Tower, the insurer that raised $81.3 million in 2009 to pursue growth opportunities, says it will consider returning capital to shareholders after being outbid in acquisitions by rivals with deeper pockets.
The August 2009 rights offer had been intended to provide "support for Tower's organic growth strategies" and to "take advantage of strategic opportunities that may arise," it said at the time. The company is now re-evaluating how best to get "optimal returns for shareholders on their capital," chairman Bill Falconer told shareholders at their annual meeting today
"I am conscious that we raised capital from shareholders two years ago to enable us to pursue value creating opportunities which would provide scale for Tower," Falconer said. "With nothing immediately on the horizon, capital repatriation will be addressed as part of this work."
Tower missed out on acquiring Christchurch-based insurer, AMI Insurance, after Insurance Australian Group agreed to buy the business for $380 million after the region's earthquakes forced it to seek a government bailout. It had $223.98 million of cash or near-cash on its balance sheet as at the end of the 2011 financial year, according to its annual report.

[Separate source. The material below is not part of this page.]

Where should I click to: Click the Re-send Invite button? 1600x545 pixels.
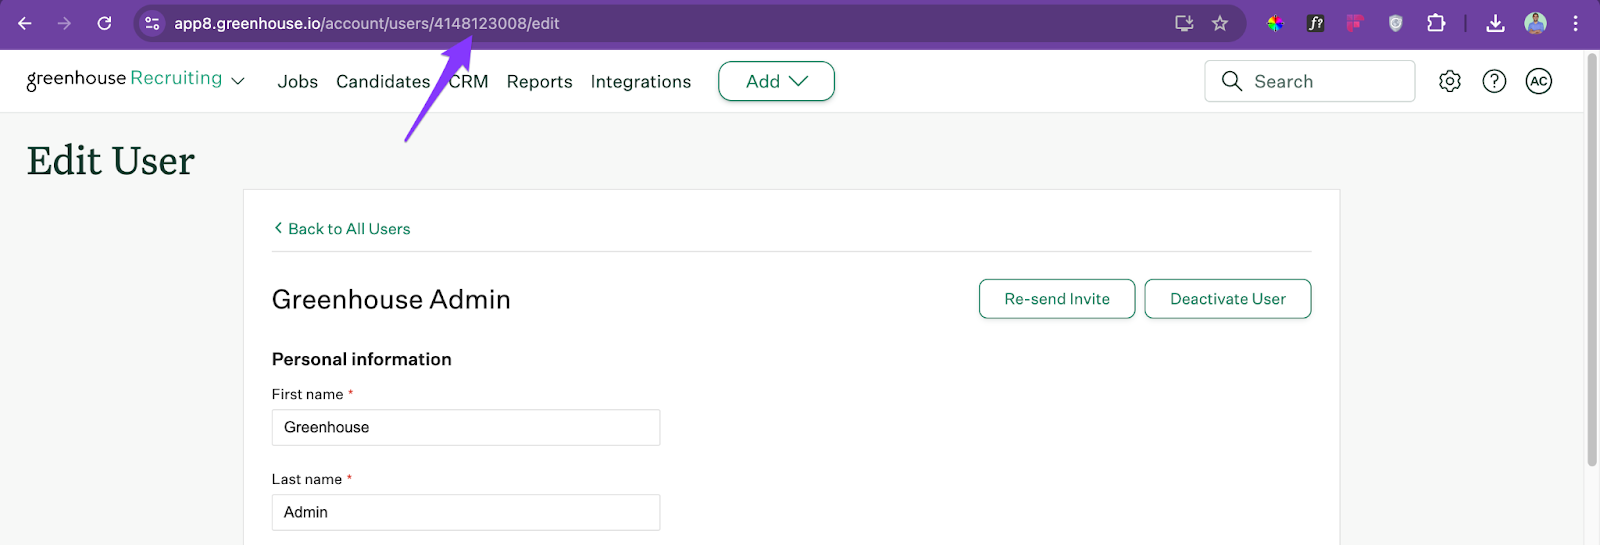pyautogui.click(x=1056, y=299)
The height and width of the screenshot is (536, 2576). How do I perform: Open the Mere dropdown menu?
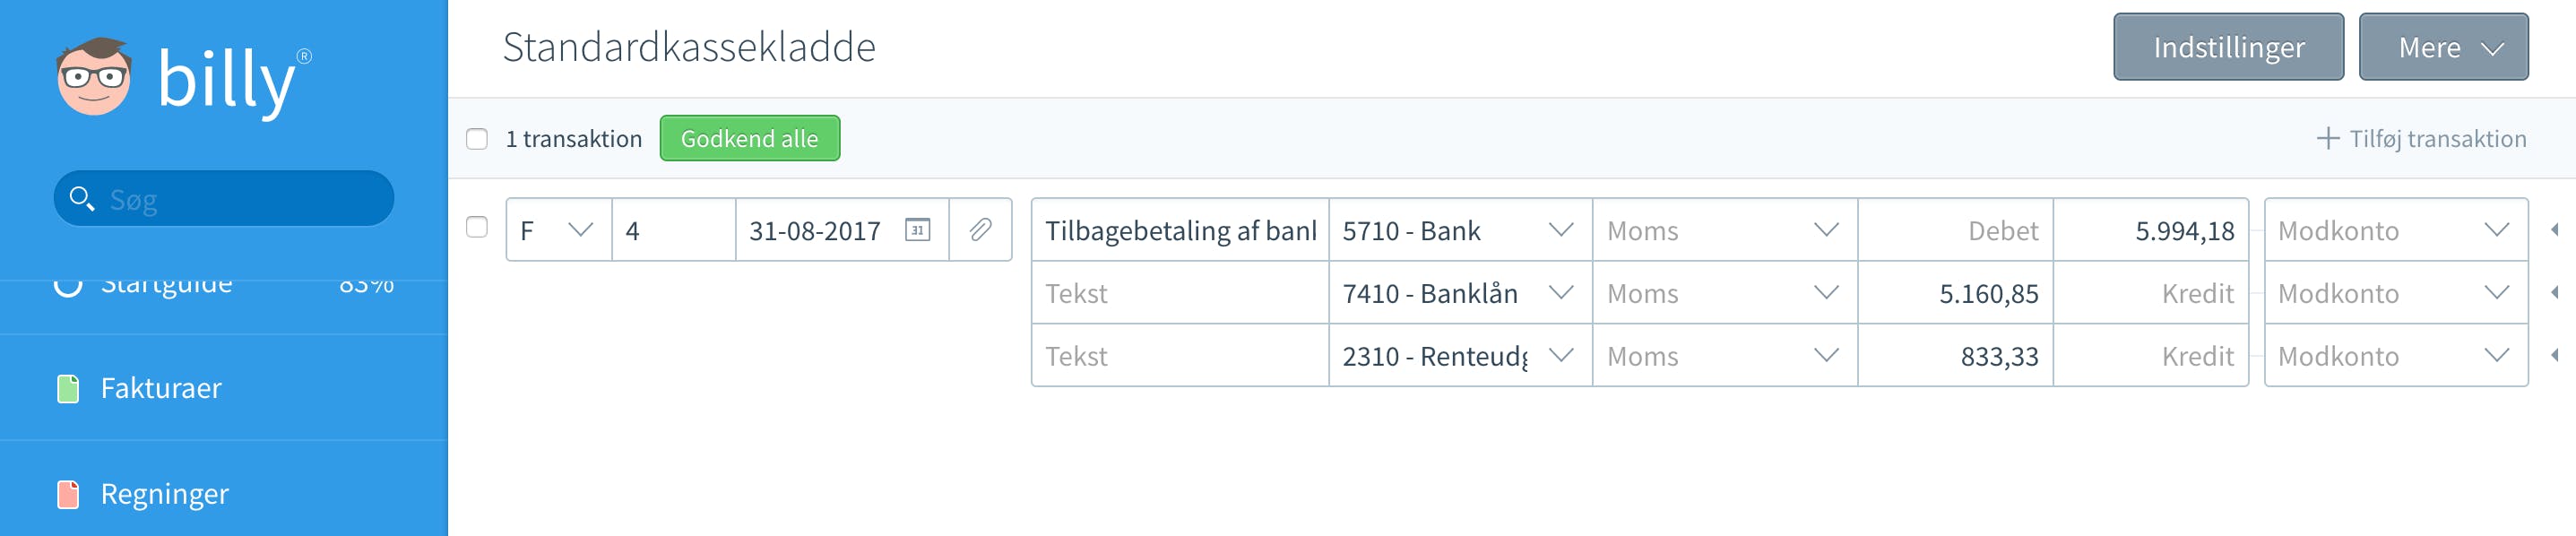2443,47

"We have been out bid by bigger balance sheets in our attempt at acquisition," said Rob Flannagan, group managing director, told the meeting. "Any acquisition opportunities that emerge will be evaluated to see if they will enable a step up in growth that the company wants to pursue, but that is not the strategy on which we are focused day to day. We will continue to look at acquisitions and divestments if this adds to shareholder value."